Baidu, a Chinese search engine, is offering an SDK (software development kit), which, according to Trend Micro researchers, includes functionality that can be abused to install backdoors on users' devices.

The SDK in question goes under the name of Moplus, and according to recent estimates, it has been included in 14,112 Android applications, of which 4,014 are developed by Baidu itself. Putting all the download figures for these apps together, over 100 million Android users may be in danger.

The SDK listens for commands coming via HTTP requests

According to Trend Micro, the Moplus SDK automatically launches HTTP server on the user's smartphone, which can work silently, in the phone's background, without the user ever noticing it.

This server can be controlled by attackers, who can send it HTTP requests on a particular port, telling it to execute malicious commands.
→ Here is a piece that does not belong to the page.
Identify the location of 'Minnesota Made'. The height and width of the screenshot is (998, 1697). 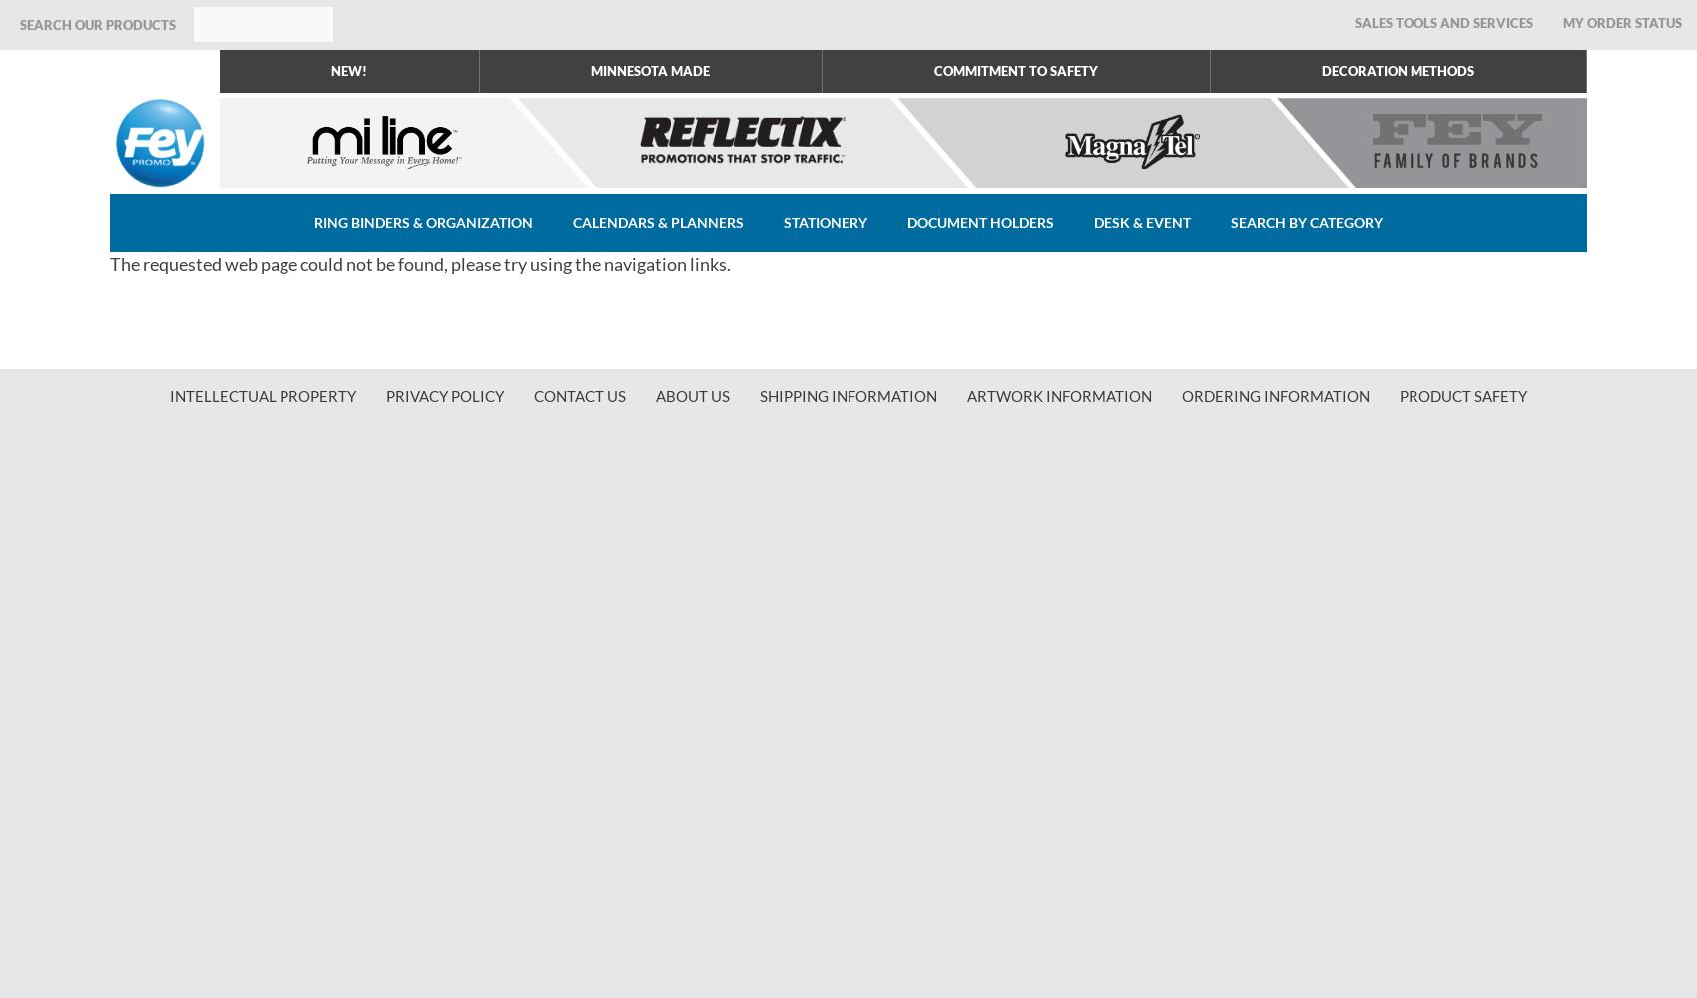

Right now, Trend Micro has detected the SDK using the ports 6259 or 40310.

These are a few of the scariest things the Moplus SDK can do:

  • get phone details
  • send SMS messages
  • make phone calls
  • add new contacts
  • download files on the device
  • upload files from the device
  • get a list of local apps
  • silently install other apps (if the device is rooted)
  • push Web pages
  • get phone's geolocation, and more.

Since the SDK automatically deploys the Web server when an app that includes the Moplus SDK is started, attackers only need to scan a mobile network for the two ports and find vulnerable devices they can abuse.

Trend Micro observed the SDK being used by at least one malware strain in the wild (ANDROIDOS_WORMHOLE.HRXA).

Thieving SDKs, a new trend among Chinese companies

Baidu was told of this issue and removed some of the SDK's functionality, but not all. In their most recent update, Baidu eliminated the SDK's ability to download or upload files, scan for local apps, add new contacts, or scan downloaded files. All of the other functionality was left intact.

This is not the first malicious SDK we see from a Chinese company, having previously reported on another case that involved the Taomike SDK, which was secretly stealing SMS messages from Android devices and uploading to a server in China.

The same functionality was also found in another SDK developed by Youmi, but that incident affected only 256 iOS apps, which Apple eventually banned from the App Store until they would remove the aforementioned SDk's code.